From the first line of the material through the line containing "You are a computer-use agent. 1160x1036", restate everything word for word and nothing more.

◆ Data listing

---

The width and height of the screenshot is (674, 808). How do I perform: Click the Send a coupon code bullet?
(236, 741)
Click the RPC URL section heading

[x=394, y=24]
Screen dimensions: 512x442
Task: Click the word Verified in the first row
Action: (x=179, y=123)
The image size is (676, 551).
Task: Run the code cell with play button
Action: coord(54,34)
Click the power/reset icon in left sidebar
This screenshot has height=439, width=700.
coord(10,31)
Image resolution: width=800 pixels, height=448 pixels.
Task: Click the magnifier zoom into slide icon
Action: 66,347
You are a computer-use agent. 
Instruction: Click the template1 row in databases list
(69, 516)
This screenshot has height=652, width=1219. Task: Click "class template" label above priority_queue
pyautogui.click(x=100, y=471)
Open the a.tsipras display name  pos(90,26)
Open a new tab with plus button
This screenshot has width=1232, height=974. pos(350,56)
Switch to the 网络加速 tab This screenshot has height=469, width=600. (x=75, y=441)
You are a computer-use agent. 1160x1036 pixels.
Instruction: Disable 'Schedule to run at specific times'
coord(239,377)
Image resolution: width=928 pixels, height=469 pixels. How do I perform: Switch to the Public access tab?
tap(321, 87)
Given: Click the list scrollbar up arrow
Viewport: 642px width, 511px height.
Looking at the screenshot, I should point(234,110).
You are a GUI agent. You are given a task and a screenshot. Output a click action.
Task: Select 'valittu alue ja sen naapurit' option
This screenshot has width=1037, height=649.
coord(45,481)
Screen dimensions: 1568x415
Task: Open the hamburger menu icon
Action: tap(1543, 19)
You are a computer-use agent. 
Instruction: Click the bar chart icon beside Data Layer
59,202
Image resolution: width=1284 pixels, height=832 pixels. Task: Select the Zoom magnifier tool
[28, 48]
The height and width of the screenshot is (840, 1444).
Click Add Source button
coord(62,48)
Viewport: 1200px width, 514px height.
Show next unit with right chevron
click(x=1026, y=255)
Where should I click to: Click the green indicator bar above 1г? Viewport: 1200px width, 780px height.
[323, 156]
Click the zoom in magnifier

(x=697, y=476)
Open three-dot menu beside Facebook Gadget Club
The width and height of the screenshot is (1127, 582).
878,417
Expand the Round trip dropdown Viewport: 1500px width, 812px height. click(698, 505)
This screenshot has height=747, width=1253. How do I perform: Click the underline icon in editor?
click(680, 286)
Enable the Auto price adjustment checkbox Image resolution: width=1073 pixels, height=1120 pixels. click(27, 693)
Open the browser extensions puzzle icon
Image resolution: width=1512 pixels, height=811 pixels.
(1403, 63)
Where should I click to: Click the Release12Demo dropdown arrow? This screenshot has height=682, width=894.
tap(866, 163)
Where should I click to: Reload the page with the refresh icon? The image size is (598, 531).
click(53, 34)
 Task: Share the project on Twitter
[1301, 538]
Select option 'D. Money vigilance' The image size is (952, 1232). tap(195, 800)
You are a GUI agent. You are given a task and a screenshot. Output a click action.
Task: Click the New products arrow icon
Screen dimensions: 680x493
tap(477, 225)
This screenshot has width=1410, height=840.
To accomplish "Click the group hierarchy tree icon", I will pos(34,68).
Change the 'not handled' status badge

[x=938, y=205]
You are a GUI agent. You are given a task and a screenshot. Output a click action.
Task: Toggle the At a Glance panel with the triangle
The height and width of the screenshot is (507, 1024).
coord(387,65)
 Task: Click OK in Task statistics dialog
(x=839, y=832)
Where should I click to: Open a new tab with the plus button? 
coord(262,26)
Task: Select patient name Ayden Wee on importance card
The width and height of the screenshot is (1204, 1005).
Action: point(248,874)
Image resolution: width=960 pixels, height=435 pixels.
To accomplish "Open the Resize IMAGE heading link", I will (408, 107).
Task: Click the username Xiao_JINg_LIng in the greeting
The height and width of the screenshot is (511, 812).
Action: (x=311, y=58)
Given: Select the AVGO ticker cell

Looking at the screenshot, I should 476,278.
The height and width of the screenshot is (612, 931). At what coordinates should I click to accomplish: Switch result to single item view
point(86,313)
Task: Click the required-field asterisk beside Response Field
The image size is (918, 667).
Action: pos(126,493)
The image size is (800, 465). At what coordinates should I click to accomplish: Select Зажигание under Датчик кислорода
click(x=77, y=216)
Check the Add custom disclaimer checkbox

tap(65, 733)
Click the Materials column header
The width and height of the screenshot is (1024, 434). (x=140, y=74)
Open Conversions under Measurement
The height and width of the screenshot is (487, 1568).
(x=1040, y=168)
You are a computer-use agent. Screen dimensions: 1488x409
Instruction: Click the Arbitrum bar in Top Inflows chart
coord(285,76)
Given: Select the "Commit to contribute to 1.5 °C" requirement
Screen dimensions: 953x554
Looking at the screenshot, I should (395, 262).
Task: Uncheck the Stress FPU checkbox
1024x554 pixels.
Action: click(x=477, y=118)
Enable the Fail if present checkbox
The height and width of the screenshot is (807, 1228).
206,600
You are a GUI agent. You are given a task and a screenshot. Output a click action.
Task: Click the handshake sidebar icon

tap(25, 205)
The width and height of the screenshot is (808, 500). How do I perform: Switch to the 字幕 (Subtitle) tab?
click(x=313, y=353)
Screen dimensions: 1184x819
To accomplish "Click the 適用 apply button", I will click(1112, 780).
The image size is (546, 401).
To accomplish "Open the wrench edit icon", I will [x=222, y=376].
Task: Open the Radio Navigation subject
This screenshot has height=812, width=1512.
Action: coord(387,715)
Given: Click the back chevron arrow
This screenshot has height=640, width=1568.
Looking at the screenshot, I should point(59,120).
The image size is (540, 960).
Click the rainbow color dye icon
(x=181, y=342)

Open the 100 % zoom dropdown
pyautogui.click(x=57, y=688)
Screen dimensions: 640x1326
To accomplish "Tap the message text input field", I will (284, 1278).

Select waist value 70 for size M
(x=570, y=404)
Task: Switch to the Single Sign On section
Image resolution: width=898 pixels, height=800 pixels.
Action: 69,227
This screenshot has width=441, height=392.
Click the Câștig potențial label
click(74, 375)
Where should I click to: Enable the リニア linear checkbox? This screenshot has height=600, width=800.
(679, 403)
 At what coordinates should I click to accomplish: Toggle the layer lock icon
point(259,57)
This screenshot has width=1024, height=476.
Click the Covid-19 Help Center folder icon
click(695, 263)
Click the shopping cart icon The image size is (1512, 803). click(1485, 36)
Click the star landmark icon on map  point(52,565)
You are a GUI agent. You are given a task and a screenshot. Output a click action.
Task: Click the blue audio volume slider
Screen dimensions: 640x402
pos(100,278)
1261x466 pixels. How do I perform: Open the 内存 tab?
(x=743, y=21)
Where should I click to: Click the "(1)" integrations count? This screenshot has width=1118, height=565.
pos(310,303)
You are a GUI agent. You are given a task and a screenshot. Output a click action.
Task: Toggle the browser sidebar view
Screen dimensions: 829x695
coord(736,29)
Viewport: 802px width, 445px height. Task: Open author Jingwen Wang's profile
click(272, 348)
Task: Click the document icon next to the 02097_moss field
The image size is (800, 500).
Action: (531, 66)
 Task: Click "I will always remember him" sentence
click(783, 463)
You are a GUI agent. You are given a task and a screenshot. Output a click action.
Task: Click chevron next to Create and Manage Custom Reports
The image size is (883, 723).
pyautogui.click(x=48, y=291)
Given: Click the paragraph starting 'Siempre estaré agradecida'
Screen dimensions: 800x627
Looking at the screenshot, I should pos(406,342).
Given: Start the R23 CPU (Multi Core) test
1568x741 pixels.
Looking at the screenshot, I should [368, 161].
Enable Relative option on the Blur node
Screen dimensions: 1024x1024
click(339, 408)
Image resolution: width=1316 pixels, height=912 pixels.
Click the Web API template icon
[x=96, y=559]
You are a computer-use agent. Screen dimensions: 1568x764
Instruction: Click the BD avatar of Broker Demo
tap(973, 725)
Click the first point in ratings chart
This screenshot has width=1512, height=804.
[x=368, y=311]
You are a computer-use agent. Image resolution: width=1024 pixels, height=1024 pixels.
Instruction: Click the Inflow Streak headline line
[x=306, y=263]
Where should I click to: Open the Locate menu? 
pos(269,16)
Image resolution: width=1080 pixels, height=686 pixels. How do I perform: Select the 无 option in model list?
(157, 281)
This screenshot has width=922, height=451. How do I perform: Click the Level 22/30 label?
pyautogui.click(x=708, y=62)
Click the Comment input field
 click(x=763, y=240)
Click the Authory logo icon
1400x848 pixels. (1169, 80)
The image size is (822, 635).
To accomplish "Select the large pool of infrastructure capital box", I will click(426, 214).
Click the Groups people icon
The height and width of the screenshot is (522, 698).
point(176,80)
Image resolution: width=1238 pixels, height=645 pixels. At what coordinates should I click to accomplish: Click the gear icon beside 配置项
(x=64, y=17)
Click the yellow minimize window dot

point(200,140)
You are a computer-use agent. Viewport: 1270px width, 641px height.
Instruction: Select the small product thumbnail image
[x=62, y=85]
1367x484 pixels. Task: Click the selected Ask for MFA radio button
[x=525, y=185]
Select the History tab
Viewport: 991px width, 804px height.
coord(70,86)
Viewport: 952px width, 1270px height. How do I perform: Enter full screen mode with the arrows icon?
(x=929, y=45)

---

◆ Exercise result
The width and height of the screenshot is (674, 808). How do I perform: Click the Send a coupon code bullet?
(236, 741)
Click the RPC URL section heading

[x=394, y=24]
Screen dimensions: 512x442
Task: Click the word Verified in the first row
Action: (x=179, y=123)
The image size is (676, 551).
Task: Run the code cell with play button
Action: coord(54,34)
Click the power/reset icon in left sidebar
This screenshot has height=439, width=700.
coord(10,31)
Image resolution: width=800 pixels, height=448 pixels.
Task: Click the magnifier zoom into slide icon
Action: 66,347
You are a computer-use agent. 
Instruction: Click the template1 row in databases list
(69, 516)
This screenshot has height=652, width=1219. Task: Click "class template" label above priority_queue
pyautogui.click(x=100, y=471)
Open the a.tsipras display name  pos(90,26)
Open a new tab with plus button
This screenshot has width=1232, height=974. pos(350,56)
Switch to the 网络加速 tab This screenshot has height=469, width=600. (x=75, y=441)
You are a computer-use agent. 1160x1036 pixels.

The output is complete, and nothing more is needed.